El crujir de la madera junto al eco de sus pisadas sobre las tablas del escenario era lo único que se podía escuchar en aquella sala. Eso, y su voz temblorosa, casi apagada. Un mar de asientos vacíos le rodeaba eclipsado bajo la sombra que provocaba el haz de luz que le encañonaba desde el techo. Cada noche dejaban ese foco encendido, y cada noche aparcaba los cubos junto a la escalinata, subía y declamaba las estrofas de obras que había leído y que aún se empeñaban en perdurar en su memoria.

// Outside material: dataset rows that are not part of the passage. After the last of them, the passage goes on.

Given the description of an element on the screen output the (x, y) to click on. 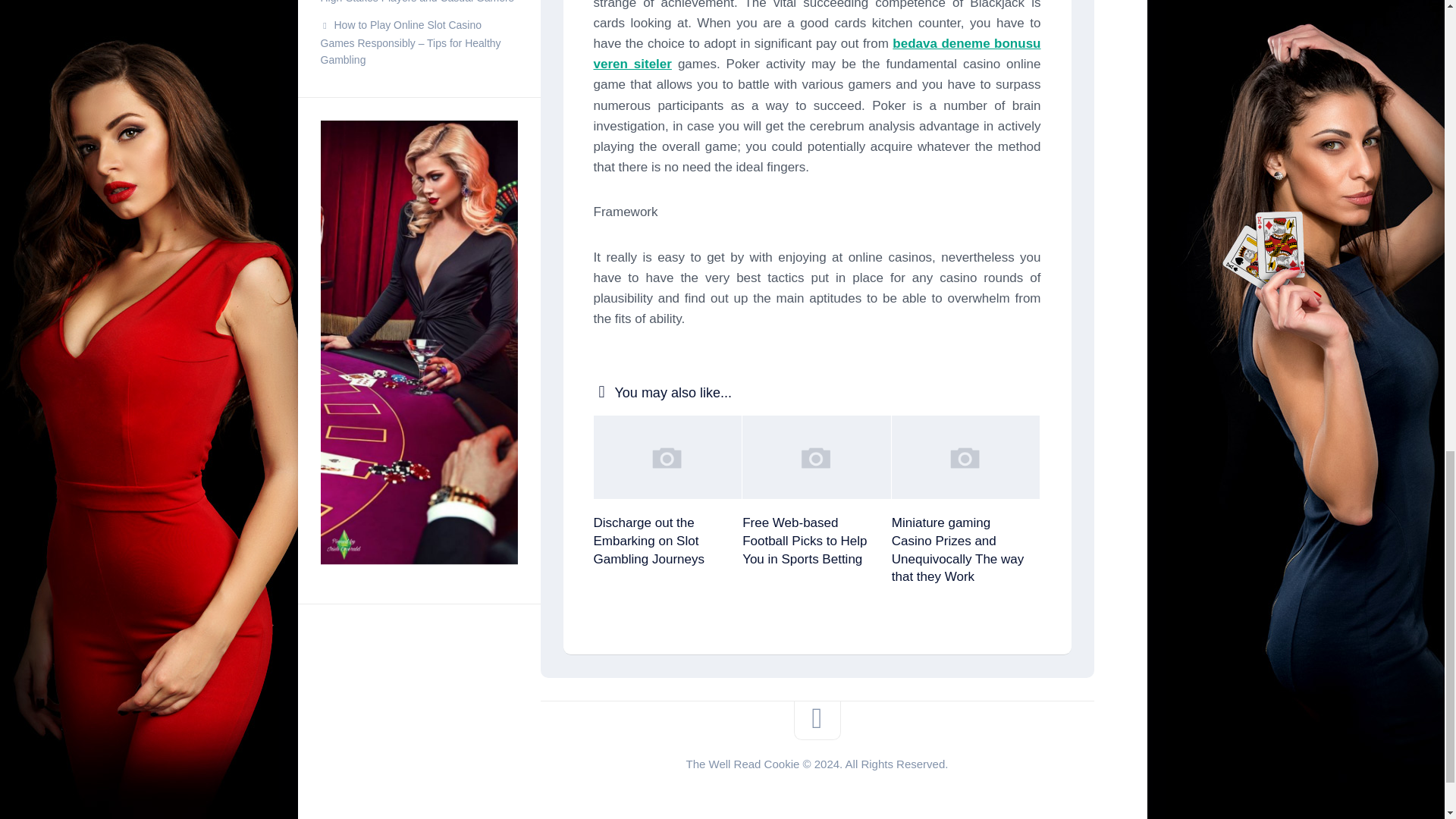
Free Web-based Football Picks to Help You in Sports Betting (804, 540)
bedava deneme bonusu veren siteler (816, 53)
Discharge out the Embarking on Slot Gambling Journeys (647, 540)
Given the description of an element on the screen output the (x, y) to click on. 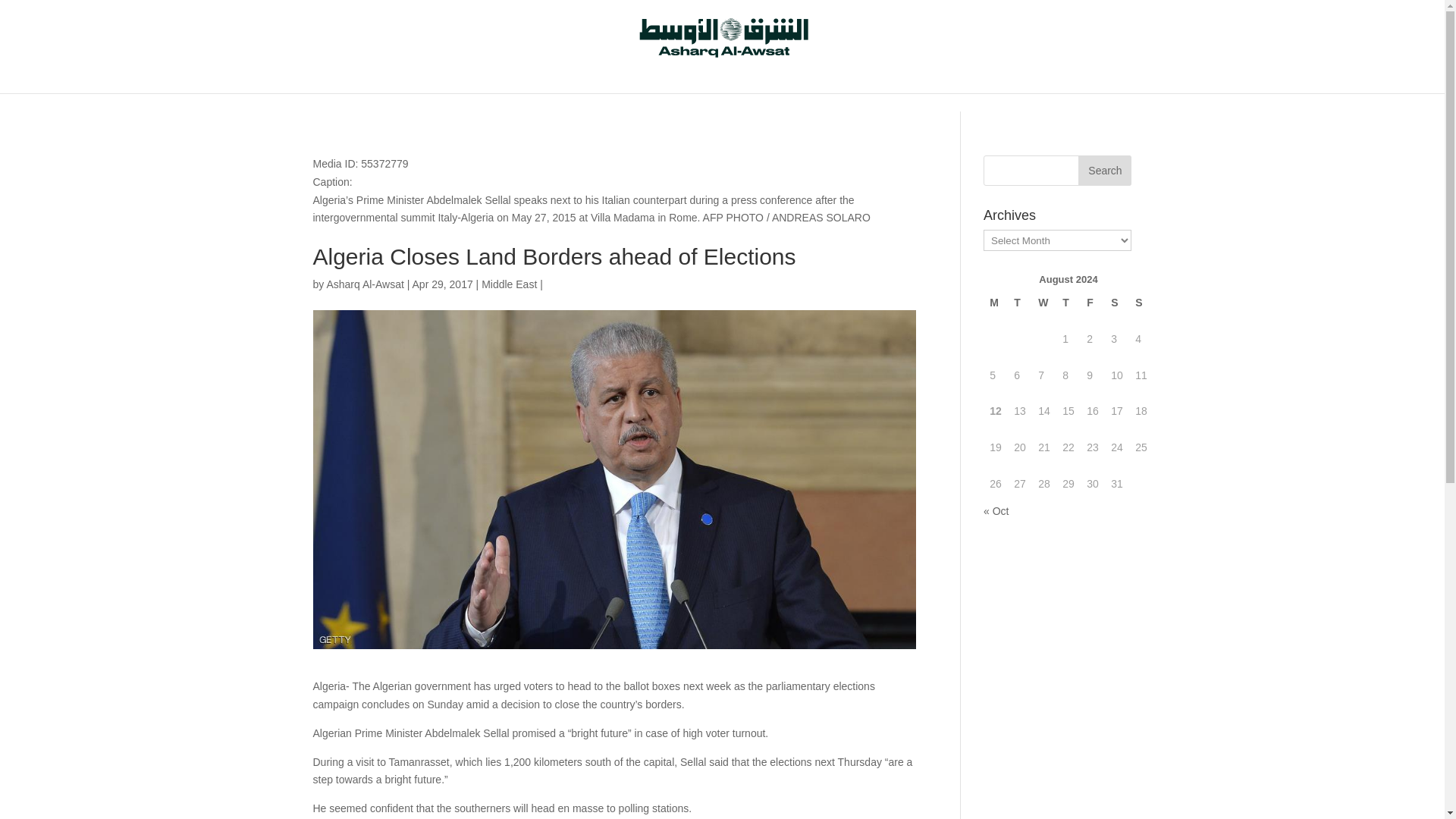
Search (1104, 170)
Middle East (509, 284)
Asharq Al-Awsat (364, 284)
Posts by Asharq Al-Awsat (364, 284)
Search (1104, 170)
Given the description of an element on the screen output the (x, y) to click on. 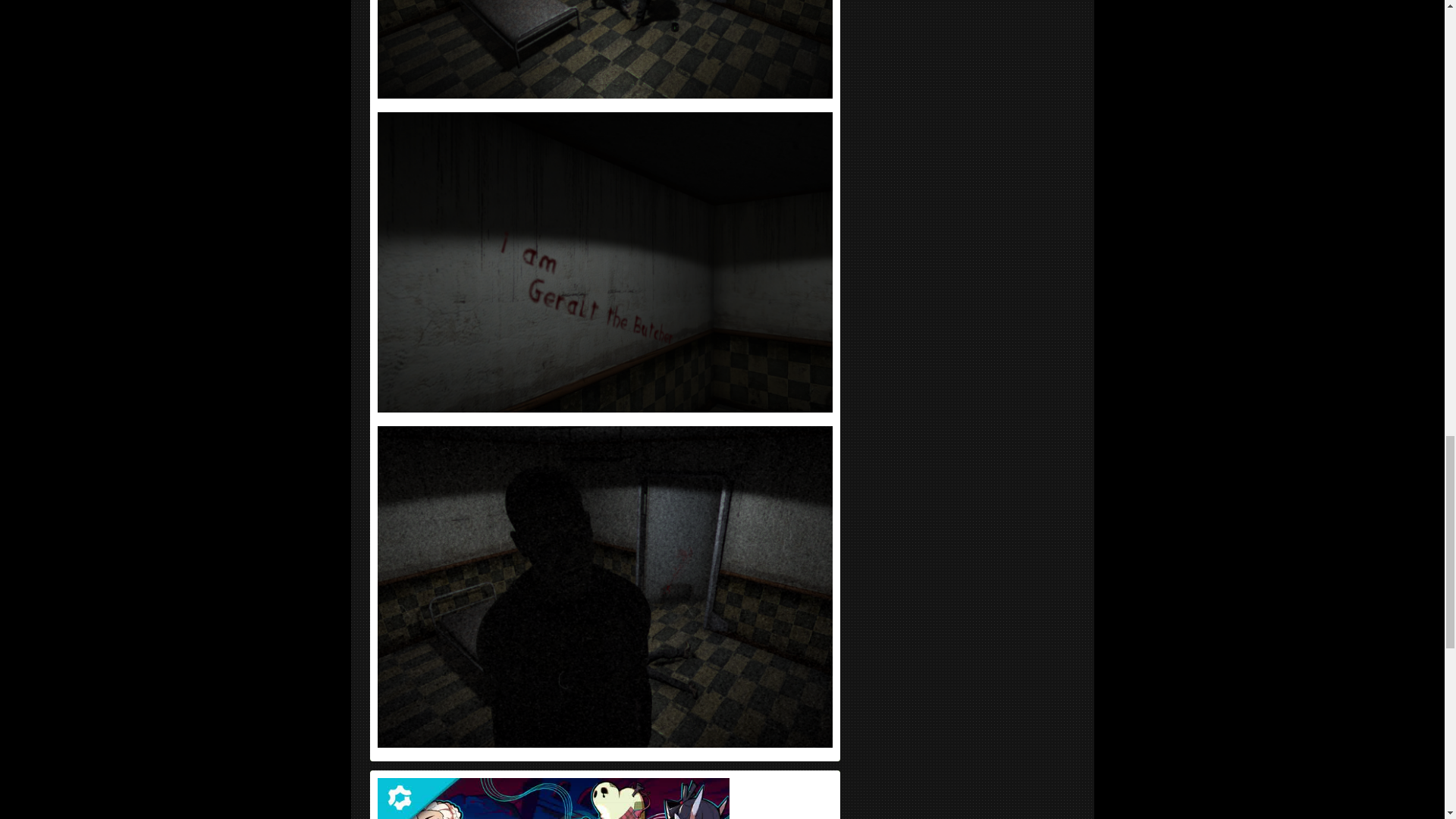
Geralt the Butcher - Indie DB (604, 261)
Given the description of an element on the screen output the (x, y) to click on. 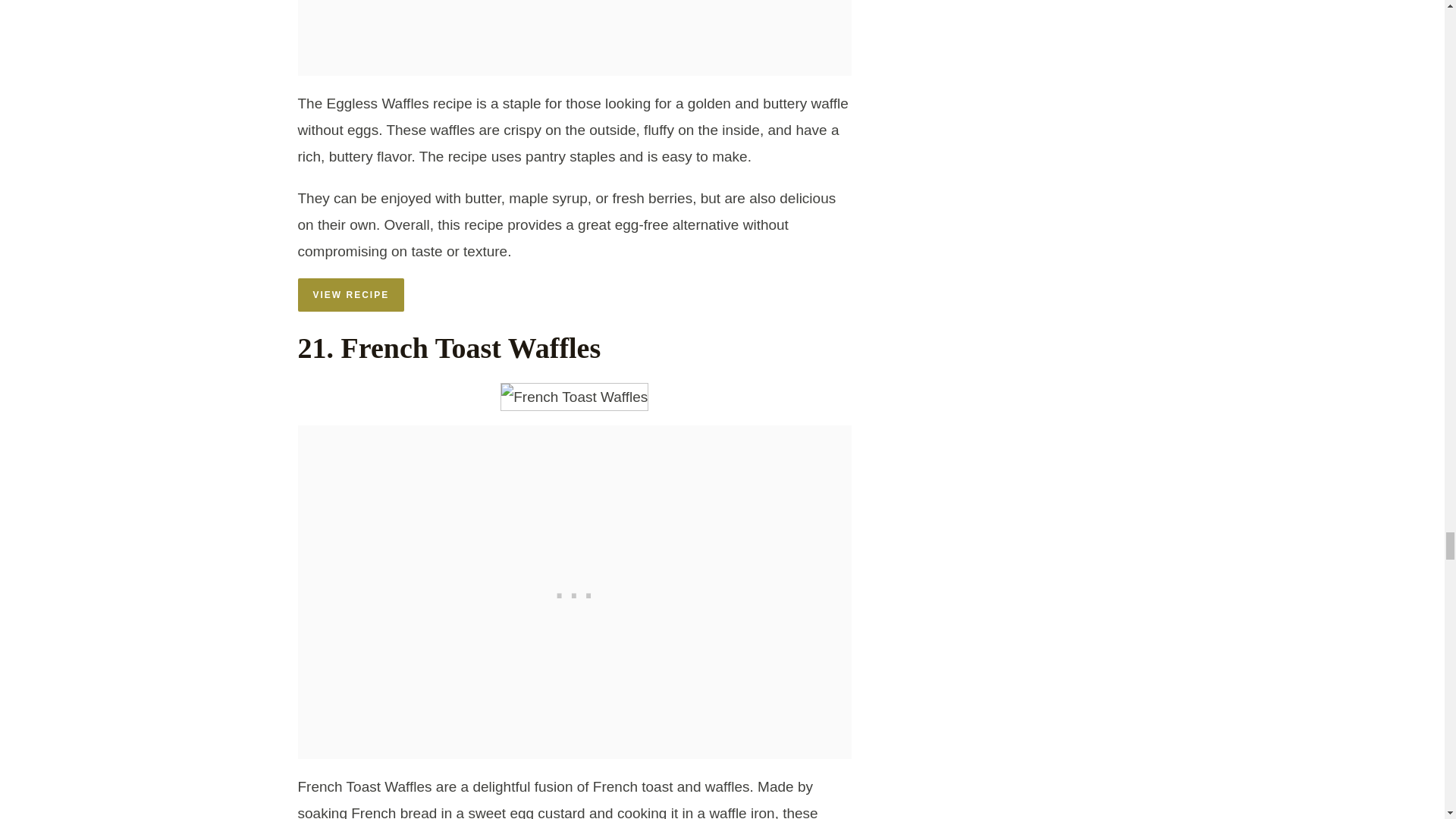
VIEW RECIPE (350, 295)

Al acabar, espoleado por un sueño que le había acompañado desde pequeño, el de interpretar, soñaba con una ovación cerrada; pero cuando el silencio le golpeaba, aquel pobre diablo acababa estrangulado por la pena; y lloraba. Nada extraordinario: sólo un par de lágrimas; a veces más. Cosas de viejos –pensaba –. Se olvidaba, se recomponía, pasaba su escoba, luego la fregona, y hasta mañana. Un día menos para jubilarse, murmuraba.
Cuando murió, –de tristeza natural, según dijeron los médicos –, el dueño del teatro, clausurado hacía años merced su derrota contra los nuevos tiempos, dejó de contratar el servicio de limpieza. Esa misma noche se sentó por última vez en la butaca desde la que, escondido y callado para no asustarlo, había disfrutado de todos y cada uno de los clásicos que el hombre recitó. Pasado un rato, se levantó y aplaudió con rabia contra el proscenio vacío hasta que le dolieron las manos.
Antes de echar por última vez la llave colgó un cartel en la puerta: “Ahora sí: Cerrado”.